Grassley’s request adds to the increasing pressure on Comey to release more details and clarify his letter to Congress. A bipartisan group of about 100 former federal prosecutors and senior Justice Department officials have also called on Comey to release more information.
“We do not question Director Comey’s motives,” wrote the group, which included former attorney general Eric H. Holder Jr. and former deputy attorney general Larry Thompson. “However, the fact remains that the Director’s disclosure has invited considerable, uninformed public speculation about the significance of newly-discovered material just days before a national election. For this reason, we believe the American people deserve all the facts, and fairness dictates releasing information that provides a full and complete picture regarding the material at issue.”
Over the weekend, Comey reached out to the chairman of the House Judiciary Committee, Bob Goodlatte (R-Va.), and the panel’s ranking Democrat, Conyers.
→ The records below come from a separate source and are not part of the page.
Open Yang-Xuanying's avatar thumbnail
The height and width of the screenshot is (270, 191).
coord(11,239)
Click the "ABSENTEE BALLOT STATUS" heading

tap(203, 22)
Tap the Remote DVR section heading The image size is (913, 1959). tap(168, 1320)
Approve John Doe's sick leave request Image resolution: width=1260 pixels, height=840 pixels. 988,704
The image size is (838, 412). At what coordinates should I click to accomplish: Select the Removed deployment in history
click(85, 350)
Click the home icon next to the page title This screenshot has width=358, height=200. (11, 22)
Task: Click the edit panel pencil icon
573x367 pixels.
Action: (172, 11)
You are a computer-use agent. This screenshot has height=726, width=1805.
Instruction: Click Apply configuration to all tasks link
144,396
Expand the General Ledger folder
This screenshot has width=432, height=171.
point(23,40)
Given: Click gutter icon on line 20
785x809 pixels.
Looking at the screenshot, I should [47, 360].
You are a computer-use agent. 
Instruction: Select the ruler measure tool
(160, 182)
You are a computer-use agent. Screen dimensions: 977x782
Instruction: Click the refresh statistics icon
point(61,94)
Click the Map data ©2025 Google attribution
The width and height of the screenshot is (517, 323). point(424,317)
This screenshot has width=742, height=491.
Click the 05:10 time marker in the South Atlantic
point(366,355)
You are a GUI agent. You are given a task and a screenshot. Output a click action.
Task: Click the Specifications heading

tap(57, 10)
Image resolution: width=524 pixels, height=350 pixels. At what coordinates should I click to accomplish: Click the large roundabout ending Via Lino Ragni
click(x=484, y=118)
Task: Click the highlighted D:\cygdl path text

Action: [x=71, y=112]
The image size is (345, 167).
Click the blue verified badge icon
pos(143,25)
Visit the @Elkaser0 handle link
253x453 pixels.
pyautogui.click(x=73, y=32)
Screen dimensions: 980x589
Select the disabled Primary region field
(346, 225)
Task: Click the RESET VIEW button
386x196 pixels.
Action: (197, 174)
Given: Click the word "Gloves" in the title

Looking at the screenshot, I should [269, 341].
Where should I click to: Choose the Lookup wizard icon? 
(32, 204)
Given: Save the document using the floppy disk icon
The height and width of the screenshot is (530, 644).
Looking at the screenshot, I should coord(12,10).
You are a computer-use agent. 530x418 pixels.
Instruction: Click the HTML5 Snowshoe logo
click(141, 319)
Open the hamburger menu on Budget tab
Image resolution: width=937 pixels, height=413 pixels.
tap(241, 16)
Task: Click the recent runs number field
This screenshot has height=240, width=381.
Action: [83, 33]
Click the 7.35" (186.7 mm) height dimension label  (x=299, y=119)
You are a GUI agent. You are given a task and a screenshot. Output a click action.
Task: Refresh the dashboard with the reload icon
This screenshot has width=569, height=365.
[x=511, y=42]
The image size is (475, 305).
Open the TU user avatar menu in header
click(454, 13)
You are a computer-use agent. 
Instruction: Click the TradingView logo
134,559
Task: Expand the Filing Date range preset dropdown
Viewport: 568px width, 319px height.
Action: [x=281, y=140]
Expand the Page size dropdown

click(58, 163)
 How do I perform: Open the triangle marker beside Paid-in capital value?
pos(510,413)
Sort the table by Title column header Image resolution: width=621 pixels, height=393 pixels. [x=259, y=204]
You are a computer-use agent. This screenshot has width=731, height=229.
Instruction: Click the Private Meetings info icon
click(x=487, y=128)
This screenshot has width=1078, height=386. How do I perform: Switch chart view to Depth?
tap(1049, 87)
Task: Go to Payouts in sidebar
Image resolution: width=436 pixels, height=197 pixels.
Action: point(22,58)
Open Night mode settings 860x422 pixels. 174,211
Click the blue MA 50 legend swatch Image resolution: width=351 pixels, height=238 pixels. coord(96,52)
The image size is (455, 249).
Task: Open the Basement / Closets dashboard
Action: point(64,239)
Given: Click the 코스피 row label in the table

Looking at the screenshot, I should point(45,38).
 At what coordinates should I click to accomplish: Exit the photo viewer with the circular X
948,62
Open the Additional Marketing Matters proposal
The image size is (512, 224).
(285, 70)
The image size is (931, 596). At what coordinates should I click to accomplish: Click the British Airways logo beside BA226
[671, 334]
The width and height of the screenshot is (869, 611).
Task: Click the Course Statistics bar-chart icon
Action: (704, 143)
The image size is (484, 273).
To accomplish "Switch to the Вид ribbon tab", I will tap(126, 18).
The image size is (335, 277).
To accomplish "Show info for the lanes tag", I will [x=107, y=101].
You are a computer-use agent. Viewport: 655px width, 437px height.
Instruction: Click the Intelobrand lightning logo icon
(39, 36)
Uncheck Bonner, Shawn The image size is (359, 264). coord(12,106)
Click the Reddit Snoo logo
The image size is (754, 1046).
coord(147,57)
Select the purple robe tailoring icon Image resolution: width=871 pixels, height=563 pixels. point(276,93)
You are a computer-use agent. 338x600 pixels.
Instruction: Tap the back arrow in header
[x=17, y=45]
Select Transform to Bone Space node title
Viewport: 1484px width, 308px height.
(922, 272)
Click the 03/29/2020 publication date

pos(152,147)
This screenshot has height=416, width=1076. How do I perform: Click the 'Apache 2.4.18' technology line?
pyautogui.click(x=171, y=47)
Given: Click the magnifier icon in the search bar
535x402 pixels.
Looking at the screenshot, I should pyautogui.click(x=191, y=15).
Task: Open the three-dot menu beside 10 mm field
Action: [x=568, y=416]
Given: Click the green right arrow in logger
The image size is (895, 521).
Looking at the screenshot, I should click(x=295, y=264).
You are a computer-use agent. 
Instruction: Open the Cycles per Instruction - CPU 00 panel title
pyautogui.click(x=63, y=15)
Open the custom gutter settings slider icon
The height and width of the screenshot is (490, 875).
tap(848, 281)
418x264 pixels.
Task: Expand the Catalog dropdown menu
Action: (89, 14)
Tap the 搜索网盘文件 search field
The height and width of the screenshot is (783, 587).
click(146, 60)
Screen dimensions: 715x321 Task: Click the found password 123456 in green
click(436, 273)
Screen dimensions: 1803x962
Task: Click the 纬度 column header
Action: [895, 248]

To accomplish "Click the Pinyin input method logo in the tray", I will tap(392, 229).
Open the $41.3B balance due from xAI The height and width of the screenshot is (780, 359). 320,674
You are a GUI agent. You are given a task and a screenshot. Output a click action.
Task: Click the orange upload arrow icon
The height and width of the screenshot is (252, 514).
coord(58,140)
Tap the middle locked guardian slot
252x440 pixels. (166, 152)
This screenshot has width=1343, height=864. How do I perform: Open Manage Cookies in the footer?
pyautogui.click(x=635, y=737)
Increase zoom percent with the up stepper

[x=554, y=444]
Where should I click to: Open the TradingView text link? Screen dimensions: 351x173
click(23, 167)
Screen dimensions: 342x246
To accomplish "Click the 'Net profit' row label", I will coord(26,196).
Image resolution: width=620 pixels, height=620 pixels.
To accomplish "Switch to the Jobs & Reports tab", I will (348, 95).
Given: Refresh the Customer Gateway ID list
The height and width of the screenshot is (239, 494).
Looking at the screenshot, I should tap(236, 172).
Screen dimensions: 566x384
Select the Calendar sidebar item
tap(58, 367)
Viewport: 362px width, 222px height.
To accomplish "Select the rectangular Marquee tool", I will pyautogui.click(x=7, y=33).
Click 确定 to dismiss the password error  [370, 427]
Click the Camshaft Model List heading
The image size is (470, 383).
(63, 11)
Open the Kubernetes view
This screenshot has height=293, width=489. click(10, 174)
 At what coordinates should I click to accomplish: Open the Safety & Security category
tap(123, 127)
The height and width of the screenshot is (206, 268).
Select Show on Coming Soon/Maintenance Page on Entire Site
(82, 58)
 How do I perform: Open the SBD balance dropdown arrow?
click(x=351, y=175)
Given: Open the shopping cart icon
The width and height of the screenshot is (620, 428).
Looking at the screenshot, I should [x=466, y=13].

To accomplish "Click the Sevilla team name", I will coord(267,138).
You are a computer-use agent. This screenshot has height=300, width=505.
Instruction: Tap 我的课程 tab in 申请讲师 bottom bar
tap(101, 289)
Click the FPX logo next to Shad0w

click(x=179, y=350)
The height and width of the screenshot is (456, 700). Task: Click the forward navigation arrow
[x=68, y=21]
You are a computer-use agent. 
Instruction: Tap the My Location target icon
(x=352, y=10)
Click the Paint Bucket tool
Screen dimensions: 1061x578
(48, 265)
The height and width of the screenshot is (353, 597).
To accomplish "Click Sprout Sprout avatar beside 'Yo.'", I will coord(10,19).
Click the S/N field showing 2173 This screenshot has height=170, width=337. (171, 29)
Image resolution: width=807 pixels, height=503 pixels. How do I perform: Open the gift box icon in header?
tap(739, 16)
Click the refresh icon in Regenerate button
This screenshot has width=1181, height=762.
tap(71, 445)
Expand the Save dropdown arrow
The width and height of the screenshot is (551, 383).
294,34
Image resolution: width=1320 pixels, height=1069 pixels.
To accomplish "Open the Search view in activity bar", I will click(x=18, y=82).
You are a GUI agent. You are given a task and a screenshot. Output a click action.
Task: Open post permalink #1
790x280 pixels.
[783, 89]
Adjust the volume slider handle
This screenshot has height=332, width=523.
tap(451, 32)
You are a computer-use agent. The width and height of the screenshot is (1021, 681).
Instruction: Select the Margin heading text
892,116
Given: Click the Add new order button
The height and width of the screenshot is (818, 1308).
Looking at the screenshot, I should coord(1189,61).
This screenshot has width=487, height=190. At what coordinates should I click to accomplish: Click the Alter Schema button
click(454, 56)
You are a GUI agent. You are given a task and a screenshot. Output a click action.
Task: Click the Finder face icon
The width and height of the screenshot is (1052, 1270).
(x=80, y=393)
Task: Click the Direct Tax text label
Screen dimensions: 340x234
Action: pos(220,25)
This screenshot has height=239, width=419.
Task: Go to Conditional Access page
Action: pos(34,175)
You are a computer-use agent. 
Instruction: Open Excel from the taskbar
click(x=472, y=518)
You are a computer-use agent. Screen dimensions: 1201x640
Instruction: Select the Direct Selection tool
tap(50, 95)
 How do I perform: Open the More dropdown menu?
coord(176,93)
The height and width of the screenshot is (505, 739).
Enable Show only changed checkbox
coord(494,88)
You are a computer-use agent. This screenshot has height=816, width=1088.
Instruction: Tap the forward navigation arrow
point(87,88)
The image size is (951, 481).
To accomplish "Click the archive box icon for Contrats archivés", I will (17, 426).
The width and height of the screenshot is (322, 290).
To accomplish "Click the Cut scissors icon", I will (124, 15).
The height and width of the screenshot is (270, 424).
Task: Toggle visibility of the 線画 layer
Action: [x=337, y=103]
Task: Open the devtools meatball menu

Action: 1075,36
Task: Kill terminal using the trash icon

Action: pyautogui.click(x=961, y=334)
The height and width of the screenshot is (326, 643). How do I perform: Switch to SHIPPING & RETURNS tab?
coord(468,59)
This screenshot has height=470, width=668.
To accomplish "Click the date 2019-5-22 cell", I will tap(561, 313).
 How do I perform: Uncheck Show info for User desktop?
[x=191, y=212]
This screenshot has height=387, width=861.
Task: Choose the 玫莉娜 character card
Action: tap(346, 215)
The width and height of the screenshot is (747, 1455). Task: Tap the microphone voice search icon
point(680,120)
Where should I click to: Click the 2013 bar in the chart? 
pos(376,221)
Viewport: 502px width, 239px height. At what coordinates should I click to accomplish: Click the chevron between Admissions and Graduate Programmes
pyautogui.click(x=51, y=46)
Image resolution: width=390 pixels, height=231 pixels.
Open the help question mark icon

Goodlatte told ABC News that he spoke briefly with Comey in a joint conversation with Conyers.
“We both encouraged him to make sure that the American people have as much information as possible before they have to make a decision on November 8th, based upon this stunning new development that the bureau is examining new evidence in this case, that they said they had completed several months ago,” Goodlatte said Sunday on ABC’s “This Week.”
Goodlatte said that Comey did not respond to specific questions.
“He did not give us any response in terms of what more he could say,” Goodlatte said. “But he certainly took that under advisement.”
White House press secretary Josh Earnest praised Comey as “a man of principle . . . integrity and talent” and said that President Obama, who nominated Comey three years ago to serve a 10-year sentence, does not believe that he is trying to influence the presidential election.
“The president’s assessment of his [Comey’s] character has not changed,” Earnest said. “The president doesn’t believe he is secretly strategizing to help one candidate or one political party. He’s in a tough spot.”
Earnest said that president believes it is important for the “norms, traditions and guidelines” surrounding FBI investigations to be followed. But Earnest said repeatedly that he would “neither defend nor criticize” Comey’s decision, saying he lacked the independent knowledge to weigh in.
Greg Jaffe contributed to this report.